And so I'm pretty much looking forward to having this
first-class support for this.
Yeah, most of those CUDA support things just went over my head
because I haven't messed with any of that. Sounds like it's a
big release for your team then.
Yeah, we're very excited about it.
Alright, the next thing we have is an article
on TechRepublic, and
this is an interview with Bjarne Stroustrup,
and the headline is
C++ Programming Language, How It Became the
Invisible Foundation for Everything,
and What's Next.
Definitely an interesting
article. It's maybe not too much, uh, new news if you listen to this show regularly, but it's kind
of always fun to see a more mainstream, uh, news outlet do a big article about C++ and where the
language has been going for the last few years. My favorite part of this is when the, there we go. When the author of the article asks
Bjarne what C++ is used for and where it's used. And he says, a first estimate to both questions
is everywhere, which is what I found as an instructor too. Like, I mean, full disclosure,
I have taught classes with Trail of B bits here who were discussing the team.
And I had no idea that security researchers used C++.
Right. Like I just it's things that I've learned along the way. language to extend and maintain because there are just so many people in so many places with
wildly different use cases that need to use the language for wildly different goals. And he talks
about in the article how difficult it is to choose what to accept in the language and to try not to
sync the language with its own weight. And I thought that was a really interesting and challenging
aspect of designing and maintaining the language.
Yeah.
He says everyone wants, what, a simpler language with more features that doesn't break any of their existing code.
Yeah.
Yeah.
I was very impressed that, as Jarni pointed out, that C++ has managed to ship on time every three years, like for 14, 17, and now 20.
For something so big to takes so much international coordination,
that's extremely impressive.
Yeah.
Yeah, hopefully those releases keep going for years to come.

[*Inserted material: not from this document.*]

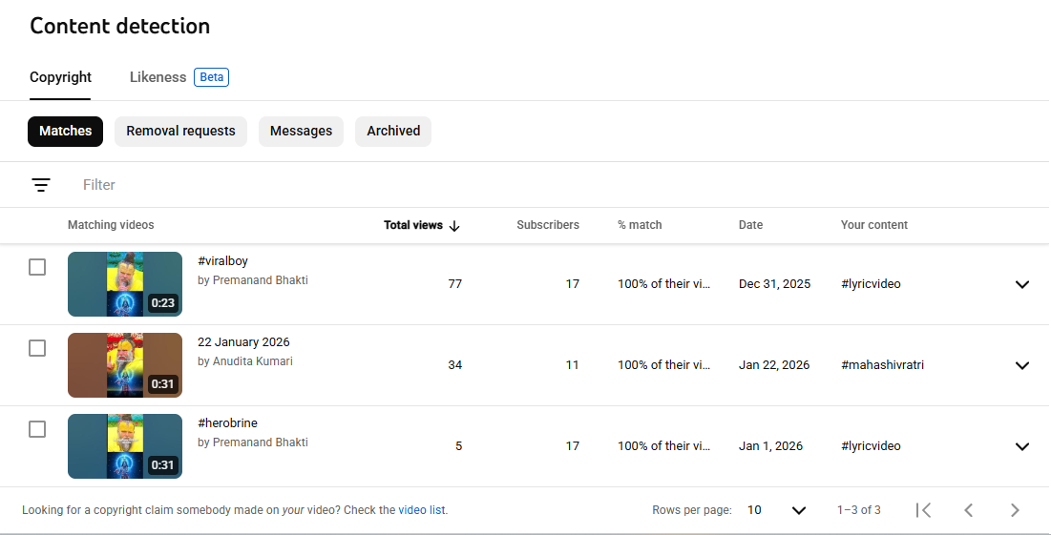Open the Archived matches view
Screen dimensions: 1051x535
(x=393, y=132)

And it's exciting to see it continue to evolve
with influence from other languages.
It's like the shortcomings of C++ have inspired new languages,
which are now also inspiring C++.
Very much, yeah.
Yeah, absolutely.
I just did some contracting work with a client
who's just getting up to speed on post-C++11 era and forward code
and showed them in one example
three or four new features they didn't know existed, basically.
That happens to me
every day okay and uh speaking of uh the language continuing to evolve uh we have another mailing
from the iso committee for the month of november and yeah i mean each one of these monthly mailings
uh i've been amazed at how many papers there they're still working on.
Pandemic aside, do you read into any of these ones, Jason?
I didn't quite get to this, unfortunately, which is ironic since I'm the one who added it to the list of articles for us to discuss.
No, I got distracted by the article with Bjarne and read all the way through it and then forgot to come back.
Right, right.
Ryan Artham, do you read through any of these?
Yes, so I was looking into this and some of this was definitely a little over my head,
but I was very excited that they want to fix the range-based for loop lifetime issue.
There is a draft fix for that and that is something so super subtle that it takes you a while to understand that that is even a
problem where if you have a range based for loop and you have a temporary
created object like you will have invalid access within the loop depending
on how you specify the variable that loops over everything and they're going
to fix it they're going to fix it so that you don't accidentally,
at least you're going to, there is a proposal to fix it
so that this does not happen and bite people
because this is something so subtle and so easy to overlook.
I didn't even realize about this until somebody at work
actually pointed this out, and I was like,
I had no idea I could even do this,
and I would have absolutely made this mistake.
I think we discussed this specific issue with Nico when we last had had him on right rob i think so yeah he's the main author
of this paper right okay so uh i guess artem maybe we can start with you and and you could tell us a
little bit more about uh what you do at trail of bits and and tell us a little bit about fuzz
testing which is a topic i think we've mentioned before on the show but we've certainly never done
kind of an in-depth in-depth dive into fuzz testing in the cpp cast episode yeah okay i'll
try my best to give like a quick description of what we do and to give a rough and hopefully informative introduction to
fuzz testing.
Sure.
So at Trail of Bits, we do basically three different things all focused on security.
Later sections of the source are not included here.